Between 20 percent and 40 percent of individuals with diabetes will develop diabetic kidney disease. Chronic kidney disease (CKD) typically takes at least 10 years to develop in type 1 diabetes but may be present at diagnosis for T2DM. Having CKD increases cardiovascular risk and healthcare costs for all types of diabetes6. Most people with advanced CKD die from CVD, not from CKD. CKD is also the leading cause of end-stage renal disease in the U.S., which requires dialysis or kidney transplantation6.
CKD is diagnosed by the continuing presence of albuminuria, low estimated glomerular filtration rate (eGFR) or other evidence of kidney damage. SGLT2 inhibitors and glucagon-like peptide 1 receptor agonists (GLP1-RAs) have been shown to reduce the risk of CKD progression, cardiovascular events or both6.
Best practices for the treatment of diabetes and associated comorbidities includes building relationships between the patient and the care team. A patientcentered approach that uses active listening, focuses on patient preferences and beliefs and assesses potential barriers to care can improve patent outcomes and quality of life related to health. Individuals with diabetes should be encouraged to take an active role in their care with shared decision-making7.
The patient, care partner and an interdisciplinary healthcare team, should formulate a diabetes management plan that the patient/care partner has the skills, knowledge and resources to follow that is designed to prevent or delay comorbidities and maintain quality of life. The care team can include primary care providers (physicians, nurse practitioners and physician assistants) and/or specialists such as cardiology, nephrology or endocrinology as appropriate, nurses, diabetes educators, dietitians, exercise specialists, pharmacists, dentists, podiatrists, mental health specialists and other providers as needed7.

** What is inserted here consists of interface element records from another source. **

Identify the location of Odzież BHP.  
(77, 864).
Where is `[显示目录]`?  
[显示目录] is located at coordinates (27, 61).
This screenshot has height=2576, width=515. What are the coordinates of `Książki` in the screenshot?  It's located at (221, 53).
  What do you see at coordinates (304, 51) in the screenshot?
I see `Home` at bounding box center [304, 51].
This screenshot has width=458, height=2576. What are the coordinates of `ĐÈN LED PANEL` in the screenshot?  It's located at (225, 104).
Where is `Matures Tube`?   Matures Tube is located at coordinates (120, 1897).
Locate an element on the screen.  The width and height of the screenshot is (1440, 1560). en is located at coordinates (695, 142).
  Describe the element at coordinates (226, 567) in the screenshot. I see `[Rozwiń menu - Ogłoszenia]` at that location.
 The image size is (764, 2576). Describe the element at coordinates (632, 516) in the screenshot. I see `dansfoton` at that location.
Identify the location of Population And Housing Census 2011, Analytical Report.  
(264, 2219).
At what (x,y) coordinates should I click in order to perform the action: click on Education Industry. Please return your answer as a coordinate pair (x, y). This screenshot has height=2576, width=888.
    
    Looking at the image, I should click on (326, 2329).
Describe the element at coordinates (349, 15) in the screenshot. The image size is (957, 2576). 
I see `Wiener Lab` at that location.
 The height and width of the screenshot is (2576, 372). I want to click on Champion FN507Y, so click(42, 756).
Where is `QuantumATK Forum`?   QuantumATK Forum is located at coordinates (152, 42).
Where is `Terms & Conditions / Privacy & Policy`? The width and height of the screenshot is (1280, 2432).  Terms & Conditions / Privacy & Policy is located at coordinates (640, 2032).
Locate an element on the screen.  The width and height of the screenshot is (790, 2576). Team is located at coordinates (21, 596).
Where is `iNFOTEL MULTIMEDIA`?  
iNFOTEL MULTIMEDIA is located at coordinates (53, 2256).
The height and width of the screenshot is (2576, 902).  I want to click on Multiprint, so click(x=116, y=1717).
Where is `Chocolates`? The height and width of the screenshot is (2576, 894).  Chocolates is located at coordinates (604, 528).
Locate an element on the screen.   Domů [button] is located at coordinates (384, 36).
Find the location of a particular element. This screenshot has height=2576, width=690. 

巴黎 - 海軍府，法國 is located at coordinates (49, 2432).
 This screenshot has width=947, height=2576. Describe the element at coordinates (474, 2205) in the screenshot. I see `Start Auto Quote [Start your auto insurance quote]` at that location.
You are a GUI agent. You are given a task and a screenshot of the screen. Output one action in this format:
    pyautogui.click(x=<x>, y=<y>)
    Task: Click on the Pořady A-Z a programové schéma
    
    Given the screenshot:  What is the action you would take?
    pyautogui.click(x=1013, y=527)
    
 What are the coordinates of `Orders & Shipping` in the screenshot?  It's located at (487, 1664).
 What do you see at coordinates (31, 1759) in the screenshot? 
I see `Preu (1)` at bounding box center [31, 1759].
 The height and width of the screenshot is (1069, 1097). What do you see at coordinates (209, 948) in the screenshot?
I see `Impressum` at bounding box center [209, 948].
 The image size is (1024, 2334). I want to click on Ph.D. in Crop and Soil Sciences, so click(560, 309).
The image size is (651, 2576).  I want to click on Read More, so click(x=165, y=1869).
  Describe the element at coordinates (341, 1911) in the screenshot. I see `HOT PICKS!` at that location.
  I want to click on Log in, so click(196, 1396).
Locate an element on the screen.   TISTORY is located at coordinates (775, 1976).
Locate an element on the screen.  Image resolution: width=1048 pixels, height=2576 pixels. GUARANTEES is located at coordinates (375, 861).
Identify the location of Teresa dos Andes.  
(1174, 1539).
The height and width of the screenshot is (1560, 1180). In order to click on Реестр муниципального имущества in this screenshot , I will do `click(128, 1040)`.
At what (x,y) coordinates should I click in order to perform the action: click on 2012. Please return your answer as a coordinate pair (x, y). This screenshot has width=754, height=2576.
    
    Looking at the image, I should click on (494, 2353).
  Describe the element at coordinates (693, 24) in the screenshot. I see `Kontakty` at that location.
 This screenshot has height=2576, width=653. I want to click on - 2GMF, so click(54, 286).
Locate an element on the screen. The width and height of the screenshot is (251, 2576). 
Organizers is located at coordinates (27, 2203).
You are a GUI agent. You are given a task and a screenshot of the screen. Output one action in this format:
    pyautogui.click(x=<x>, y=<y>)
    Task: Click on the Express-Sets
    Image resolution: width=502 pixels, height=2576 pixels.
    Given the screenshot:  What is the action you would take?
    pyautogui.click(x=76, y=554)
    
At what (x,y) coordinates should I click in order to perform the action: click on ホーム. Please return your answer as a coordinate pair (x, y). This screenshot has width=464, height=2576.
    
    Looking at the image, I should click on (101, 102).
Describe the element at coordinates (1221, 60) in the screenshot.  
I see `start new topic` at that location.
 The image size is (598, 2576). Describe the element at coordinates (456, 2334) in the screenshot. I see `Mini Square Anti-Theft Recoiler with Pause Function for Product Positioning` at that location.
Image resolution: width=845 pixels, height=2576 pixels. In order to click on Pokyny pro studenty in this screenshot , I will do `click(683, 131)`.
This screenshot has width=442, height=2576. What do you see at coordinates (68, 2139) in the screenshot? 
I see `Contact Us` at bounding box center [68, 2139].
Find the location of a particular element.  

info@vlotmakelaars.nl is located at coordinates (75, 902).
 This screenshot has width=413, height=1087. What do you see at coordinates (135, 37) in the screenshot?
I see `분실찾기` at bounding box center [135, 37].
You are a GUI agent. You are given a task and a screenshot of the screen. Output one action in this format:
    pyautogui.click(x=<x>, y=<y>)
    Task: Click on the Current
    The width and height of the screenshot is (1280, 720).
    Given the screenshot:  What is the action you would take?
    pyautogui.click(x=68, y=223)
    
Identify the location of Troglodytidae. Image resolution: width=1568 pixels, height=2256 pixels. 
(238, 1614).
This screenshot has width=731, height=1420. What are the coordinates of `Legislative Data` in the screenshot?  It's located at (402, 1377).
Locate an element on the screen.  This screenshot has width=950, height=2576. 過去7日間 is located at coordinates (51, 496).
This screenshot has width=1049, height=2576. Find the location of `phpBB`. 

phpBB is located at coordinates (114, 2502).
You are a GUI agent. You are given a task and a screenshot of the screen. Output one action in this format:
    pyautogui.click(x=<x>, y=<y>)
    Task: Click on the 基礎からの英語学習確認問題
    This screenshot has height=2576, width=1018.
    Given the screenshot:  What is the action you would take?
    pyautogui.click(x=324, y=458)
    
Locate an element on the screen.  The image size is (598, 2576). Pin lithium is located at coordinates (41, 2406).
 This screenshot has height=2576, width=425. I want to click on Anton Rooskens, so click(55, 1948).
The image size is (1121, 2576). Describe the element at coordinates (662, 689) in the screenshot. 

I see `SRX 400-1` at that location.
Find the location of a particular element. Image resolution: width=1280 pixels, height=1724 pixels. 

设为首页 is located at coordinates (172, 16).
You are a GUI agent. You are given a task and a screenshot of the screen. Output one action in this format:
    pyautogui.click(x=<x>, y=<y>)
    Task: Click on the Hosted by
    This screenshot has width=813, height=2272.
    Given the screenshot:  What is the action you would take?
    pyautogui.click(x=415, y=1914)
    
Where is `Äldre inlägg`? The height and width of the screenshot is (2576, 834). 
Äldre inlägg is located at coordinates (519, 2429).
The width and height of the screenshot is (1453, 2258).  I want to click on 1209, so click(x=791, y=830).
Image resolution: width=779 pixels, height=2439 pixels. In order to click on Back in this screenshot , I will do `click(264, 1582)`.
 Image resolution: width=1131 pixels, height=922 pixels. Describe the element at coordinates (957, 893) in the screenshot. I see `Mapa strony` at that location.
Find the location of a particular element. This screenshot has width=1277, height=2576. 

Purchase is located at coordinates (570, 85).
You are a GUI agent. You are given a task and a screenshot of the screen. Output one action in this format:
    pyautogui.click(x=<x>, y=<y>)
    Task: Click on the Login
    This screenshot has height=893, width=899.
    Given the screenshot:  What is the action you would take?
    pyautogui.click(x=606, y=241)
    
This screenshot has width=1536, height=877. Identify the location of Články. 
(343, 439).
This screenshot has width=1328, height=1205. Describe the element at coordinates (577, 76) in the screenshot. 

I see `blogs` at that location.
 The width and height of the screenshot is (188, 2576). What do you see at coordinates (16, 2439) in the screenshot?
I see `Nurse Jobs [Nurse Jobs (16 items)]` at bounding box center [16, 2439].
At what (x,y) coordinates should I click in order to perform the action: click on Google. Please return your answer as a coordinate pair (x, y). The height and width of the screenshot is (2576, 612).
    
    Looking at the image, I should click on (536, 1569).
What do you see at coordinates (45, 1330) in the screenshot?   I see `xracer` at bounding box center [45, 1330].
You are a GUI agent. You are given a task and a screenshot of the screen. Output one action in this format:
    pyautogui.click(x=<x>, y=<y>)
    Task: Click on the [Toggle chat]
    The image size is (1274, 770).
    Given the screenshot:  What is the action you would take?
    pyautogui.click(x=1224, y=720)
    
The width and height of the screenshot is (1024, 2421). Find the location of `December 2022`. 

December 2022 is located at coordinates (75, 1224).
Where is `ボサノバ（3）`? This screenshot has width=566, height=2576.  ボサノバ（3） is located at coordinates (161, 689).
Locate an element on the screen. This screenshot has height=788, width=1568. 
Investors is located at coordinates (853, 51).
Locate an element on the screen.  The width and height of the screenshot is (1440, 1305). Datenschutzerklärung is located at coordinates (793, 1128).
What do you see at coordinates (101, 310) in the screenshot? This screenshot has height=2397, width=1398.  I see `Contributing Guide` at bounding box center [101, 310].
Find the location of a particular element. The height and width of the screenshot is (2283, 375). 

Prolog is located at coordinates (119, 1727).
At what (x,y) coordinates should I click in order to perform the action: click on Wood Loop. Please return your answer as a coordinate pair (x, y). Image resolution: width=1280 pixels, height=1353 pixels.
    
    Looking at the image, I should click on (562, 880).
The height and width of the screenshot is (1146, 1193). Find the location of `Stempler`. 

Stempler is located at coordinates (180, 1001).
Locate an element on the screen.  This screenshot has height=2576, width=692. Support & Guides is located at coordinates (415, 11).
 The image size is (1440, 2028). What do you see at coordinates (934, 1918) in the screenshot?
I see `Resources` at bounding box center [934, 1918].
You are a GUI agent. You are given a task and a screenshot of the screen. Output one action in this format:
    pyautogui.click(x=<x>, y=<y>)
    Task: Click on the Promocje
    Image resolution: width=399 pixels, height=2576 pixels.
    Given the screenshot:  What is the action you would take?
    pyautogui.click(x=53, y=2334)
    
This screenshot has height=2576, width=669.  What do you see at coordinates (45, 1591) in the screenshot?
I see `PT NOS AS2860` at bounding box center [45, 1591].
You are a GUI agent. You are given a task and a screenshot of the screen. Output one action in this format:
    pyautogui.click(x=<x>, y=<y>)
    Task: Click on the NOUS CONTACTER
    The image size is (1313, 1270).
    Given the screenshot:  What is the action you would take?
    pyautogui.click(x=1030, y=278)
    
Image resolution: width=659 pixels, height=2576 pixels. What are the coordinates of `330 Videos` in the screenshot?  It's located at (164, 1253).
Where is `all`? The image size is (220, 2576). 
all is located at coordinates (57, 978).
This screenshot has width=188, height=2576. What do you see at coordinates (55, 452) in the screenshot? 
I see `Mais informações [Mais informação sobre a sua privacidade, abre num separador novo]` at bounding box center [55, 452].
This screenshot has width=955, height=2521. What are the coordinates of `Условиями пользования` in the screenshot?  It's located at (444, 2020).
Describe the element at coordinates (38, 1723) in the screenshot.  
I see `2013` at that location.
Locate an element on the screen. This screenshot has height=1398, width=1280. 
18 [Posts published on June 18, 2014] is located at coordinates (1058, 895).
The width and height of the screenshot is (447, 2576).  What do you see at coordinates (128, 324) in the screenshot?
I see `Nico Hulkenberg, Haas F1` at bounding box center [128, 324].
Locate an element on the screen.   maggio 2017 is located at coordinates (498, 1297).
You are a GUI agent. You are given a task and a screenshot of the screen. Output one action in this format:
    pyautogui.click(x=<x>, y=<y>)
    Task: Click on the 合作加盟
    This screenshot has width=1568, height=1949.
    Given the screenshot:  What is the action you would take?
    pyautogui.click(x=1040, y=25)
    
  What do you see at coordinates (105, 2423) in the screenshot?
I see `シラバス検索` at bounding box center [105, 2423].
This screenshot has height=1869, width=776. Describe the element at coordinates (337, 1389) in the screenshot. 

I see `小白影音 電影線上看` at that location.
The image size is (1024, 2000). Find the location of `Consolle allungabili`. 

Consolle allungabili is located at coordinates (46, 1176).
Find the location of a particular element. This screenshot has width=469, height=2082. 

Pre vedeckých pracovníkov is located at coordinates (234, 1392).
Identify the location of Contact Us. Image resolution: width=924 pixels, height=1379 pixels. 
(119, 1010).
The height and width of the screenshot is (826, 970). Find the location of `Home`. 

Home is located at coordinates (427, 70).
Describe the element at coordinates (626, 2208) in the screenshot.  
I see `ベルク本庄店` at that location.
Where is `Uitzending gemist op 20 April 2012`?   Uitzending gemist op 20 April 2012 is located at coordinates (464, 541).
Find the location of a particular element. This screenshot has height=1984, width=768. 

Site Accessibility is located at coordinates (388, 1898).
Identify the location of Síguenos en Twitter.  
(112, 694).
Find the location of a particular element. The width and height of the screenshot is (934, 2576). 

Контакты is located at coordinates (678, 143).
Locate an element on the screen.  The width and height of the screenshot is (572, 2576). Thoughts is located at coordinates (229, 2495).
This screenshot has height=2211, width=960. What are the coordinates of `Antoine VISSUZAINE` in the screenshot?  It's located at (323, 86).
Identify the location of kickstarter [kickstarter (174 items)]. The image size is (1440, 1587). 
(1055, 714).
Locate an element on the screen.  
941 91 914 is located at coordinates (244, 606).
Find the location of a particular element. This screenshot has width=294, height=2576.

Healthcare providers should consider providing a referral to a Diabetes Self-Management Education and Support (DSME/S) program for newly diagnosed diabetes patients, annual assessment, new complication factors (physicial, health status, emotional or basic living) and transitions in care occur. These programs with the support of a CDE provide the foundation to help people with diabetes to navigate these decisions and activities and has been shown to improve health outcomes8.
DSME/S has been shown to be cost-effective by reducing hospital admissions and readmissions as well as estimated lifetime healthcare costs related to a lower risk for complications8. Medicare and most insurance plans cover the cost of DSME/S.
The risks of ASCVD and heart failure, CKD and other complications together with assessment of other acute and chronic complications can be used to individualize targets for glycemic management as well as, blood pressure and lipids. These same factors can be used to select the most appropriate lifestyle modifications that the patient can follow and, as needed, pharmacologic interventions7. Aggressive risk factor modification using strategies that affect multiple risks simultaneously is more effective than managing individual risk factors2.